Welikro stopped by a couple weeks into the vacation and brought him a muntjac leg. A muntjac was a species of deer common to the three prefectures. They were about the size of a goat but could not jump over a twig if it was in their way. They were very easy to catch for someone who knew what he was doing, and they were rapidly going extinct in the region. By now they were a rare, if easy, catch.
They had yet to catch a stonefox, so they were only back here to drop of their pickings and restock on supplies. They were leaving again in a day or two. Despite everything Claude had done to ease him, Welikro was still very unhappy with himself for failing to convince his father to let the boy come along. Not just because it felt wrong to leave his friend in town while he went out on an adventure, but because it was a waste for a hunter as talented as Claude to waste an entire season languishing in boredom at home. Claude’s father would never let him go, however, and neither would Welikro’s father for that matter, so there was nothing to do but feel ashamed.

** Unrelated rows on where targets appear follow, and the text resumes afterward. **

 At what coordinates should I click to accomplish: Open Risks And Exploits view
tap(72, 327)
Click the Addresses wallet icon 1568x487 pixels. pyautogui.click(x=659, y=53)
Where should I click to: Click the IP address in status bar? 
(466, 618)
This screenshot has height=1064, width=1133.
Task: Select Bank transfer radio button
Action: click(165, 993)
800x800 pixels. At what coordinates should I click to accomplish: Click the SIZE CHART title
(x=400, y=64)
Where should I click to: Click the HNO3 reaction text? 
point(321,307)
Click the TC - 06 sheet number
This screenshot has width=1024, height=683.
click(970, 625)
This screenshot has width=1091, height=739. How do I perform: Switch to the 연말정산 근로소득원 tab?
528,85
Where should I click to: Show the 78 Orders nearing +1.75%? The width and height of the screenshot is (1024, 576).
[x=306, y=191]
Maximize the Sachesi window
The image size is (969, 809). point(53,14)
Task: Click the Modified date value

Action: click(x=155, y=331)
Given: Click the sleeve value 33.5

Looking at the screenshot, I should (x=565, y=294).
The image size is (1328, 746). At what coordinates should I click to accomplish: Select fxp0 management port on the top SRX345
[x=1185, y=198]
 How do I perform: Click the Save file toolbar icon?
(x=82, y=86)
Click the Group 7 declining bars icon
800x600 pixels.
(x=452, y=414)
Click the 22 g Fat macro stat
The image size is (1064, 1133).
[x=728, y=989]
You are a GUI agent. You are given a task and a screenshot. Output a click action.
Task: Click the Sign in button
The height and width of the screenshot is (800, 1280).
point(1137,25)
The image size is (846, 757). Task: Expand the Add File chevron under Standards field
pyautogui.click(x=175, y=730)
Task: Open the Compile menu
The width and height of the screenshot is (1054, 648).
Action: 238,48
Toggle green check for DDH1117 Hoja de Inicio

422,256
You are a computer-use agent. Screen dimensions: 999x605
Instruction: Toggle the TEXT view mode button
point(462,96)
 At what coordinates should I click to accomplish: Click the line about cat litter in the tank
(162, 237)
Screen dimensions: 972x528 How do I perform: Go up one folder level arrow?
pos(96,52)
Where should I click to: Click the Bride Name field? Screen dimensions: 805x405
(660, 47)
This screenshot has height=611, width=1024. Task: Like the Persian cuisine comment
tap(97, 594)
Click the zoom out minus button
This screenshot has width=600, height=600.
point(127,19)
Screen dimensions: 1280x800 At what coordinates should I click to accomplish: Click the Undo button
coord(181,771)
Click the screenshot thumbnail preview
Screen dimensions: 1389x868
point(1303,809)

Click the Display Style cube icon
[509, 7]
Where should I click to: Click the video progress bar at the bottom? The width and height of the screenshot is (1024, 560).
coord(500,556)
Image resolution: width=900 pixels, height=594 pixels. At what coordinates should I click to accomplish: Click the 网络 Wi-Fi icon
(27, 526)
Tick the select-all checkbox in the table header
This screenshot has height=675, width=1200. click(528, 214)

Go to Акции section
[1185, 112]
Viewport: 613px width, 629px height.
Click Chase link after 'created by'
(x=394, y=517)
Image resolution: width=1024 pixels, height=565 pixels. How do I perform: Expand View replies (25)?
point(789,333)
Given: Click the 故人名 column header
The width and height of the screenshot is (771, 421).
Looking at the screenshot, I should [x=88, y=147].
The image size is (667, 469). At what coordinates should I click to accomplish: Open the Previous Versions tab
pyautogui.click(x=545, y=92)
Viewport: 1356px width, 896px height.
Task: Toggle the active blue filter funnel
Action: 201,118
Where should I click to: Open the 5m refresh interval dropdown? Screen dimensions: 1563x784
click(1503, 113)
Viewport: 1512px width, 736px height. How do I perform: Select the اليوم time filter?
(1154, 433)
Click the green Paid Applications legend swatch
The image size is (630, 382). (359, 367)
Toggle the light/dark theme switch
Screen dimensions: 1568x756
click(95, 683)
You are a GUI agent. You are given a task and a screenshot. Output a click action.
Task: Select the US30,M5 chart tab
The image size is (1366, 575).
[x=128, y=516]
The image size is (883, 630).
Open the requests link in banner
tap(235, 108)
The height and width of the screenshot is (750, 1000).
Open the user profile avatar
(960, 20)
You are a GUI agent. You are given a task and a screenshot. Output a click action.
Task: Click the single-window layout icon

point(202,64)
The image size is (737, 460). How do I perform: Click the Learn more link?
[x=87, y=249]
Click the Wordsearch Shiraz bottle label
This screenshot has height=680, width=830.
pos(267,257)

Claude showed him the letter he got from Borkal just two days earlier. It said he wouldn’t be back for new year’s, since his father had decided they would spend it at his aunt’s in Simlock. He hoped to be back by the end of the 1st month, however.
Eriksson was next on the chopping block. They’d not heard about him yet, but if his father did the same as the previous times, he ought to be back just before new year’s.
Welikro wanted to make up for his absence, and since Claude had nothing to do, really, the two headed south of town at Welikro’s suggestions for a little hunting. He forbade Claude from using traps, however.
“This is to practise your shooting as much as it is to hunt. So no traps!” he’d said, wagging his finger at Claude like an angry teacher.
Claude had to fight to swallow his laughter, but managed somehow to nod almost seriously.
Welikro left again two days later as he’d said, and Claude was alone once more. The snow finally came down and covered everything in a daily-thickening blanket blanched of all colour. Balinga’s edges also started to freeze.
Eriksson returned just before the harbour had to close down for the winter, and brought with them two whales.